Model by sharing about your own day.
Make sure to talk about your own day to, so that your children can see
what it looks like to share and trust your family. You don’t have to include
every detail, and can skip over anything stressful or too mature, but make sure
to model what it looks like to share.
5.
Know what themes they are learning
about.
Keep up with what your child is learning about in school and use that to
help you with your conversations. This will allow you to ask more specific
questions and to help get them excited about learning outside of school.
6.
Listen without interjecting.
Let your child tell you about their day without interrupting them. Model
how to be a good listener. Ask questions along the way where they naturally fit
into conversation, but don’t change the subject or try to get them to talk
about something else. Try not to interject with advice or any criticism.

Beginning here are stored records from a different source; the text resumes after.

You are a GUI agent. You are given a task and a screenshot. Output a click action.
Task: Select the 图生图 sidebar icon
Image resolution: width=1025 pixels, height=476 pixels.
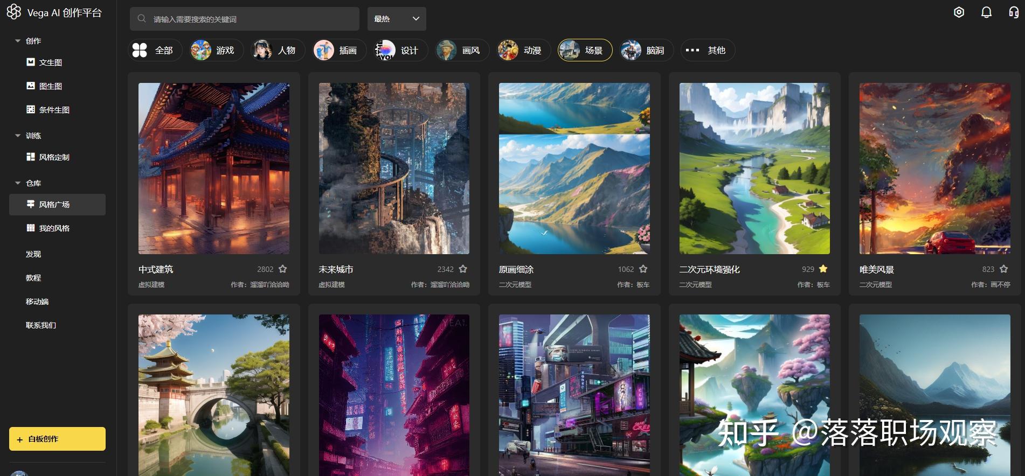[31, 86]
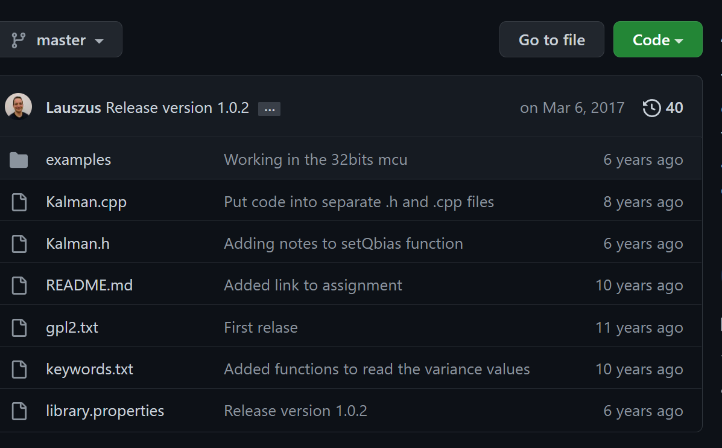The width and height of the screenshot is (722, 448).
Task: Click the Lauszus avatar thumbnail
Action: point(18,107)
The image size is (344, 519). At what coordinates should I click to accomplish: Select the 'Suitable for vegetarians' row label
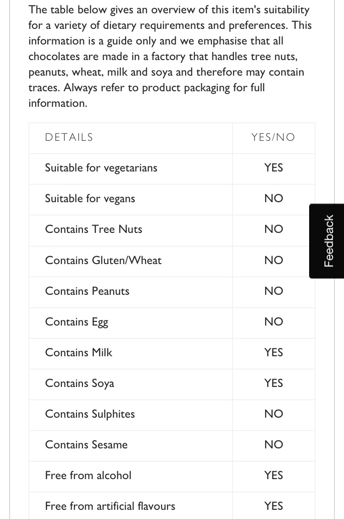101,168
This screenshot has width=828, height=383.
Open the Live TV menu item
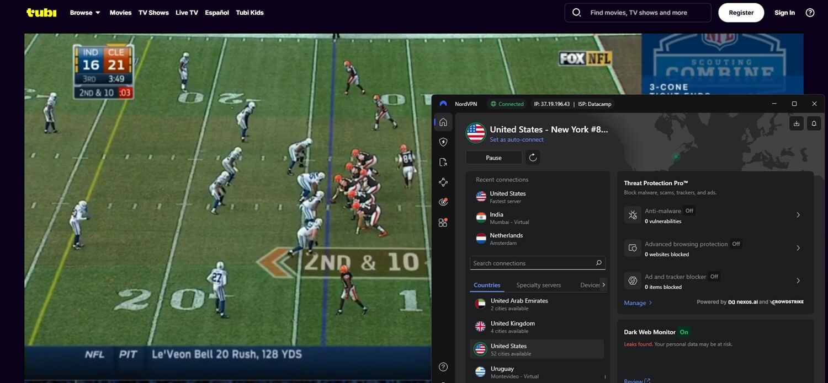pyautogui.click(x=186, y=12)
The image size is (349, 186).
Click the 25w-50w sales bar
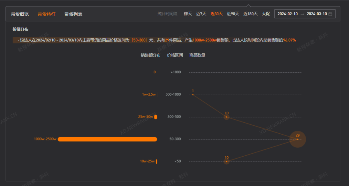point(155,117)
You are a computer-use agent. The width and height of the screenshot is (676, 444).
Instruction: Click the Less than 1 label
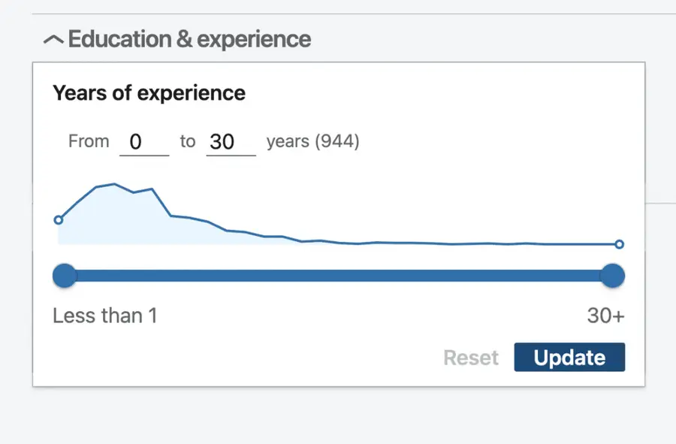tap(104, 316)
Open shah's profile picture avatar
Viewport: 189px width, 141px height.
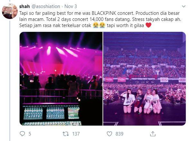coord(10,11)
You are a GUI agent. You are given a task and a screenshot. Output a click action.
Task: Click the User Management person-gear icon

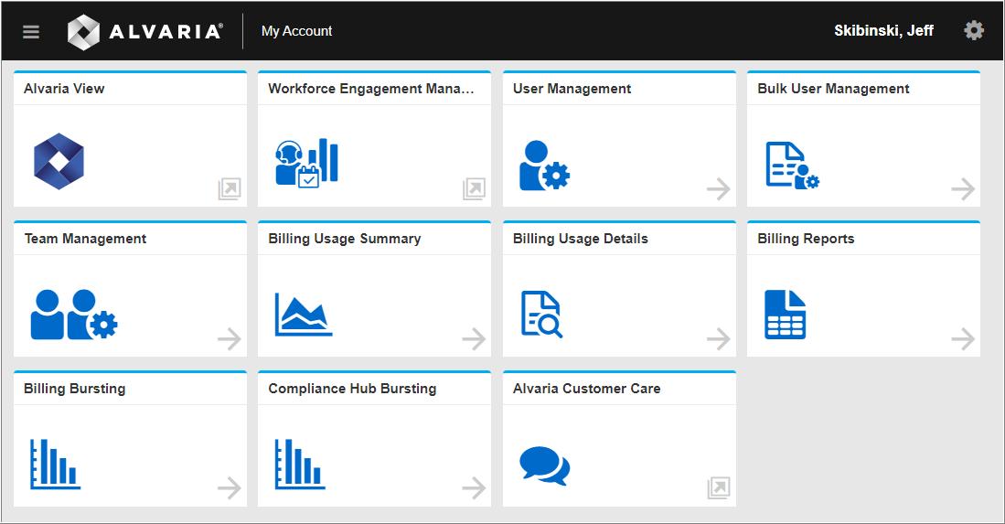tap(544, 166)
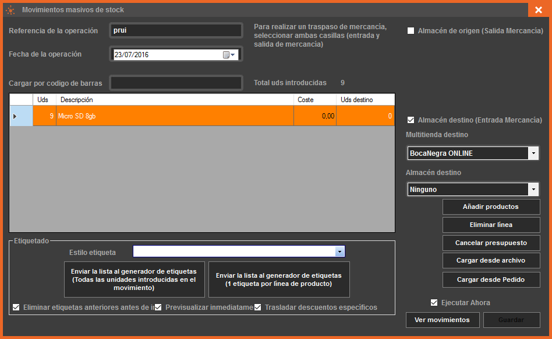Click the Añadir productos button

pyautogui.click(x=491, y=207)
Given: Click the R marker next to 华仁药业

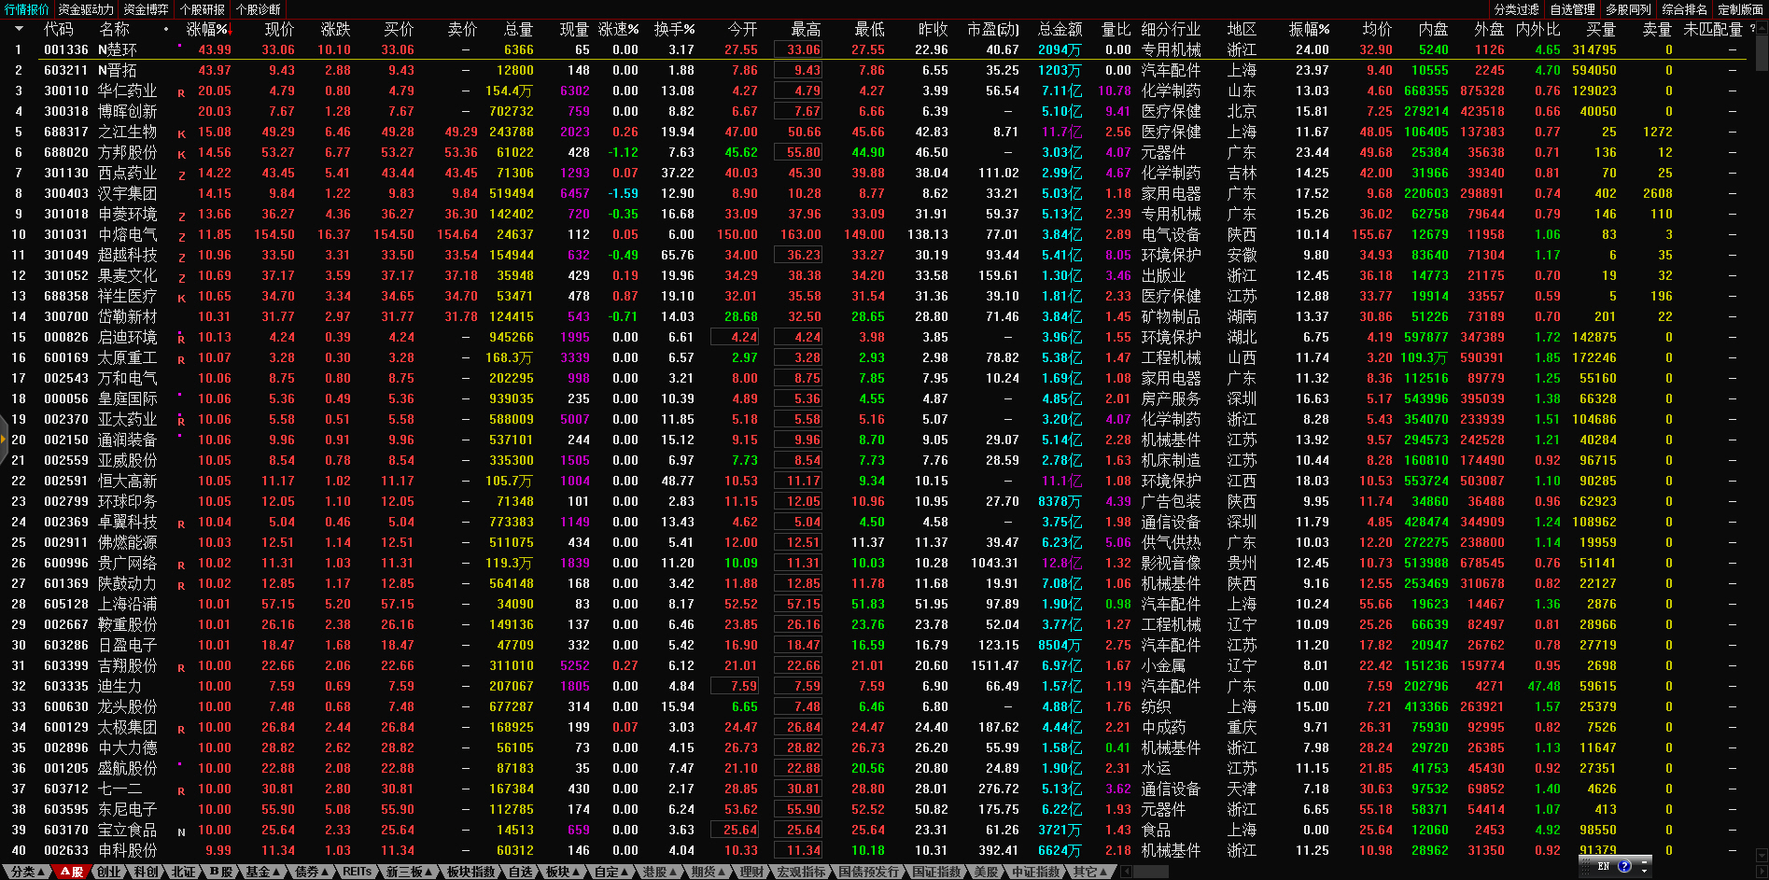Looking at the screenshot, I should tap(181, 92).
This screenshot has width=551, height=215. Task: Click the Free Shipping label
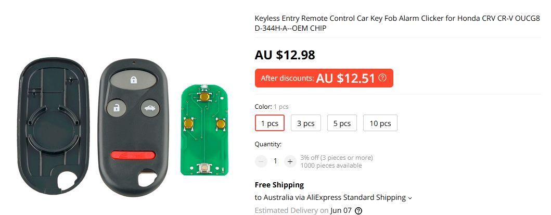(279, 185)
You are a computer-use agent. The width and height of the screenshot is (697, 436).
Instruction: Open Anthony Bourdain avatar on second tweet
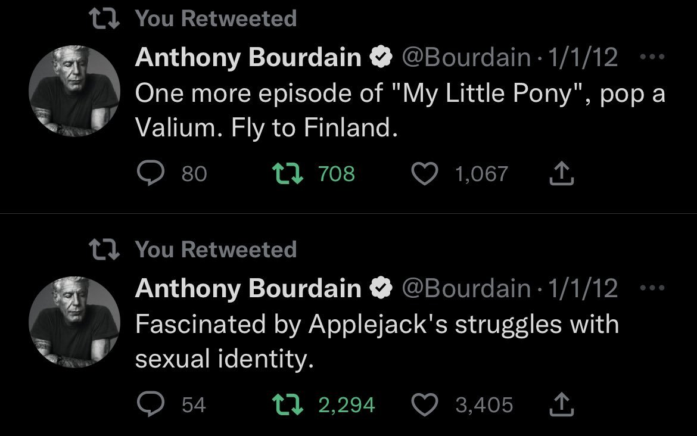pos(75,321)
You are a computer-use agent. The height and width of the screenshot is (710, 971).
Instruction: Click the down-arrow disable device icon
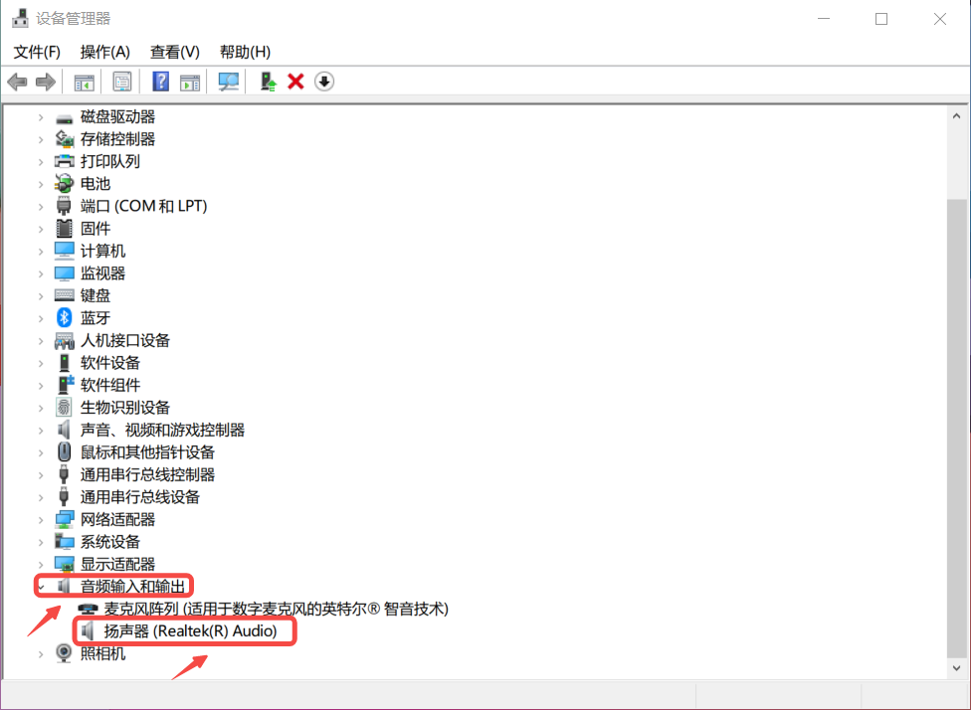coord(323,82)
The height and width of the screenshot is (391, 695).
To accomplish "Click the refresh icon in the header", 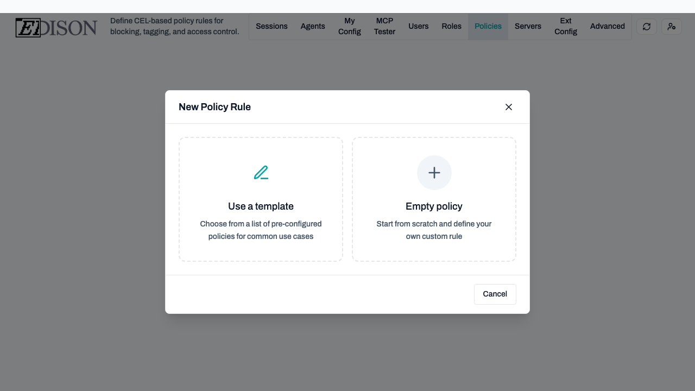I will click(646, 26).
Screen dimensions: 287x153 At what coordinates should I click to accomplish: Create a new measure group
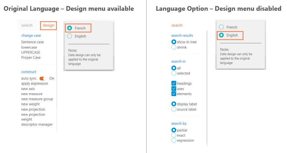[37, 99]
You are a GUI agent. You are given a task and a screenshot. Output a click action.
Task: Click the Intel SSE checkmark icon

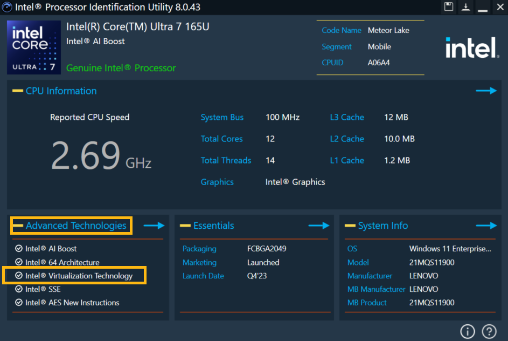click(19, 289)
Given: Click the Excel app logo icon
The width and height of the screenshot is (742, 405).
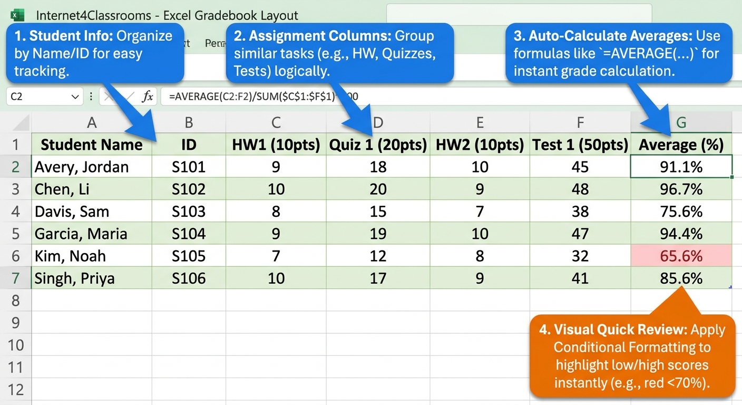Looking at the screenshot, I should click(x=18, y=15).
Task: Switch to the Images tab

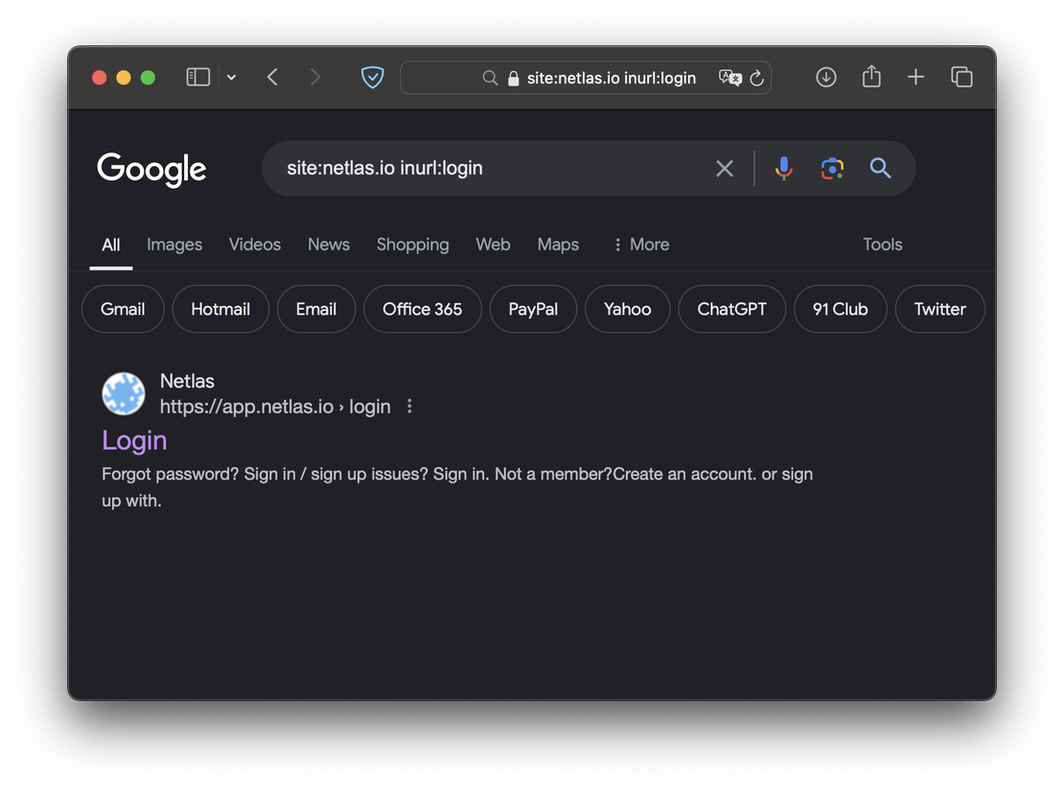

7. Give your full attention.
Be sure to show interest with your body language and questions. Sometimes
when kids start talking, it’s hard to get them to stop. It can be easy to let
the business of life get in the way and to start thinking about your to-do lists
but try to give your child your full attention. It lets them know that what
they say is important and that they are not a burden. Ask them questions to get
the conversation to go deeper, and let them choose the topic, even if it seems
moot or uninteresting to you.
8.
Talk about the good and the bad.
Ask about the best and worst parts of your child’s day. Talking about the
good allows you to share in your child’s joy for what good is going on in their
life and what excites them. Talking about the negative or disappointing parts
can be comforting and a way to let your child know they are cared for. It is
also a way to teach your child about emotions and what they are feeling. Kids
need to understand that all emotions are valid, and we can teach them how to
work through those emotions in healthy ways.
9.
Don’t try to fix your child’s problems
right away.
Instead of jumping in and trying to fix a problem when your child is
talking and opening up to you, help them develop and work through their own
solutions. Share ideas about solutions but allow your child to think through and
choose options as well. This will teach them important skills for later in
life.
10. Don’t be a stranger to the teacher.
If you have concerns after talking to your child be sure to address them privately
with the teacher or school. See if they have also noticed any unhealthy
patterns or odd behaviors and figure out the best course of action. Continue to
talk to your child, but do not be judgmental or make them feel like something
is wrong. It is important to build trust so they know that they can come to
you.
As parents,
we want the best for our children, and talking to them is a really important
way to make sure they are doing well. The more we talk to our children, the
more they see family as a safe place where they can share their feelings and
emotions without fear of how we will react. We should strive to make sure our
children feel unconditionally loved, and that they feel a sense of significance
and belonging. The earlier we start with talking to our children and teaching
them how to share and have these conversations, the more they will trust us
later in life as teens and adults. They will know that they can turn to family
for help, and will be able to build strong relationships.
Here are a few great
conversation starters if you are ever drawing a blank!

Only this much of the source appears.